As the sun edged above the horizon on Jan. 31, 2000, a dozen men boarded a bamboo raft off the east coast of the Indonesian island of Bali. Each gripped a wooden paddle and, in unison, deftly stroked the nearly 40-foot-long craft into the open sea. Their destination: the Stone Age, by way of a roughly 18-mile crossing to the neighboring island of Lombok. Project director Robert G. Bednarik, one of the assembled paddlers, knew that a challenging trip lay ahead, even discounting any time travel. Local fishing crews had told him of the Lombok Strait's fiendishly shifting currents, vicious whirlpools, and unexpected waves far from shore. No matter—Bednarik knew of no other way to demonstrate that Homo erectus, humanity's evolutionary precursor and perhaps a direct ancestor of Homo sapiens, was the world's first seafarer.

Such a possibility falls far outside mainstream ideas about the origins of sea travel. Many researchers theorize that Southeast Asian H. sapiens built and navigated the first sea vessels between 60,000 and 40,000 years ago, ultimately piloting them to the open spaces of Australia. However, archaeologists have found precious few remains of prehistoric rafts and boats. The oldest such finds, including wooden canoes and paddles, come from northern Europe and date to at most 9,000 years ago.

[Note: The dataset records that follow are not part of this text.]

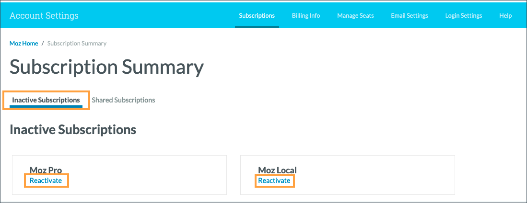Click the Moz Pro card title
The image size is (527, 203).
(46, 170)
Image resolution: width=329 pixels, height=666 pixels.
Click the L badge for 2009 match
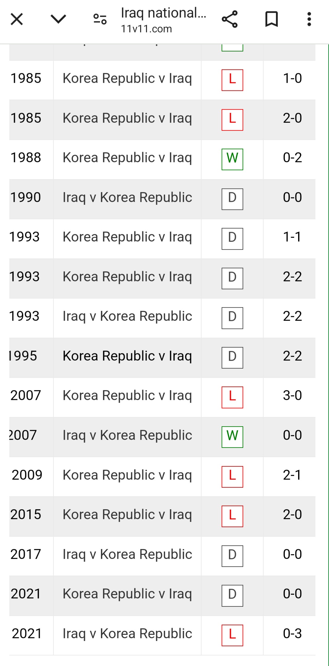click(x=232, y=477)
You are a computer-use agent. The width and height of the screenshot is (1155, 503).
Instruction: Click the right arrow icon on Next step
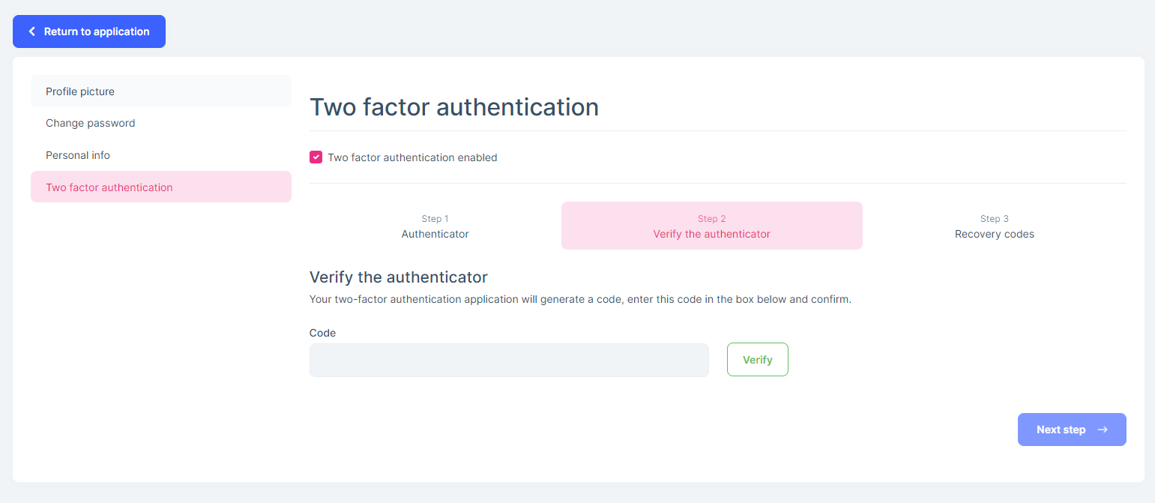(1103, 430)
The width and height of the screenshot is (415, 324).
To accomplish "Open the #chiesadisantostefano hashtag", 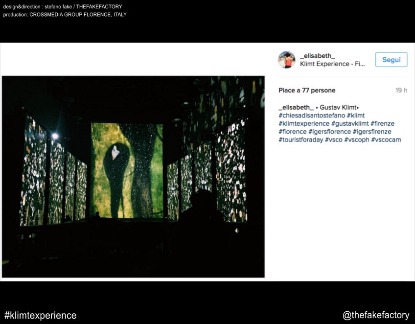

Nonetheless, Bednarik says, it's apparent that H. erectus—which may have survived in Java until 30,000 years ago—launched the first age of ocean journeys between 900,000 and 800,000 years ago. On Flores, an island separated from Bali by ocean waters and the islands of Lombok and Sumbawa, other scientists have dated stone tools at more than 800,000 years old (SN: 3/14/98, p. 164). Although a land bridge connected Bali to mainland Asia at that time, it's unlikely such walkways existed between the other islands, in Bednarik's view.